多種多様ながん

循環器のがん

人間の臓器の中で循環器とは、血液を体内で循環させる器官、すなわち心臓と血管の事を意味します。循環器系のがんと言えば、白血病や悪性リンパ腫、多発性骨髄腫などが一般に知られています。これらのがんは一般的に進行度が速く、他のがんと異なり発症時にはすでに全身に悪影響を及ぼしているという特徴があるのです。


この中でよく知られる白血病についてですが、まず人間の血液は赤血球と白血球、血小板の3つの血球と、これらの血球が浮かんでいる血漿という液体から成り立っています。よく勘違いされるんですが、白血病は血液のがんではなく、正確には血球のがんなのです。


血球自体は骨髄の中で作られますが、血球を作る細胞である造血幹細胞が骨髄の中でがん細胞に変異して無制限に増殖をする病気が白血病なのです。19世紀後半にドイツの有名な学者がこの病気を発見したのですが、この当時は治療法もなく異常細胞がどんどん増殖し続けて血液が白くなったために白血病と命名されたとされています。
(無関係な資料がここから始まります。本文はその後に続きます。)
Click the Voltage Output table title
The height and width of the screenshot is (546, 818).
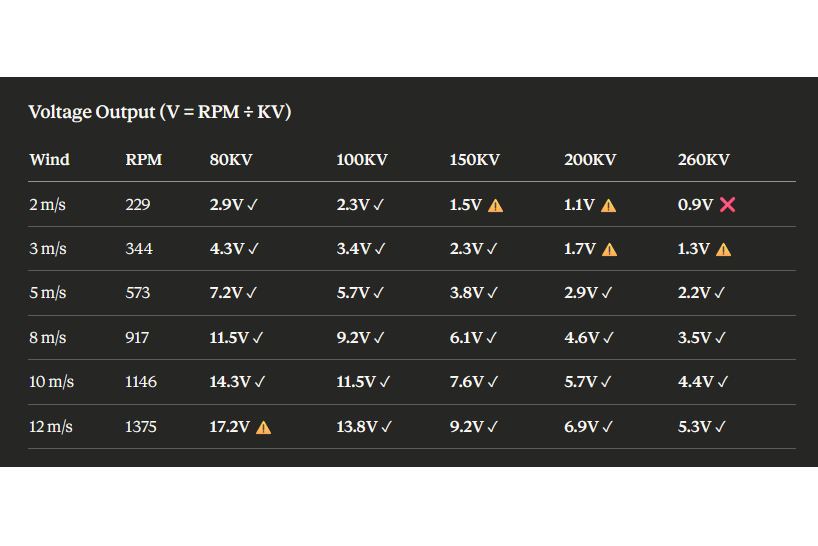[160, 112]
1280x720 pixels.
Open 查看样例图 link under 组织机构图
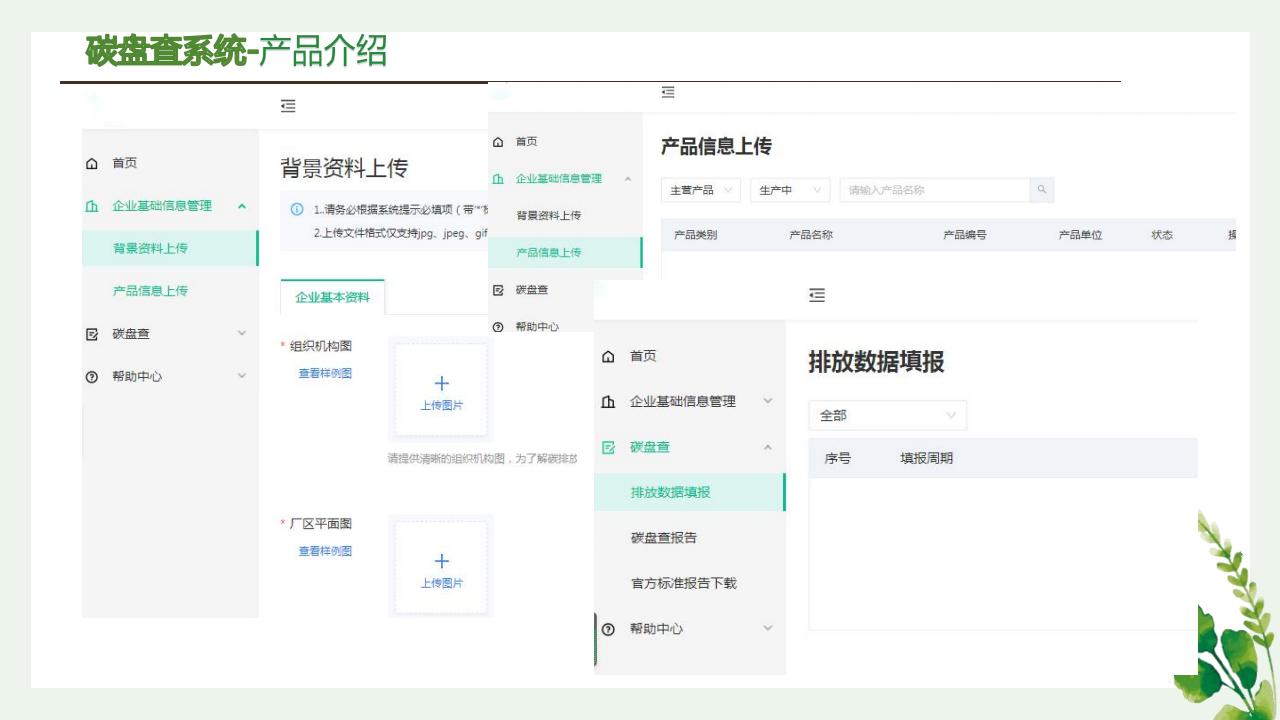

もちろん現在では、白血病は骨髄の中の造血幹細胞のがんと定められていて、がん細胞が血液中へ出現するかどうかは関係ありません。


人間の正常な細胞は成長を遂げると、計画的に死滅するようにプログラムされているのですが、遺伝子に異常が発生したがん細胞ではこの計画的な死滅が発生せず、そのために細胞が増殖し続けてがん組織になってしまうのです。本来死滅するはずだった細胞が変異を遂げて増殖し続ける細胞ががん細胞なのですが、これが造血幹細胞でおきてくるのが白血病なのです。


白血病には急性と慢性があり、治療には抗がん剤が用いらることが多いのですが感染症の予防には万全を期さなければなりません。重篤な白血病の根本的な治療には、適切なドナーの存在が前提ですが造血幹細胞移植が必要になってきます。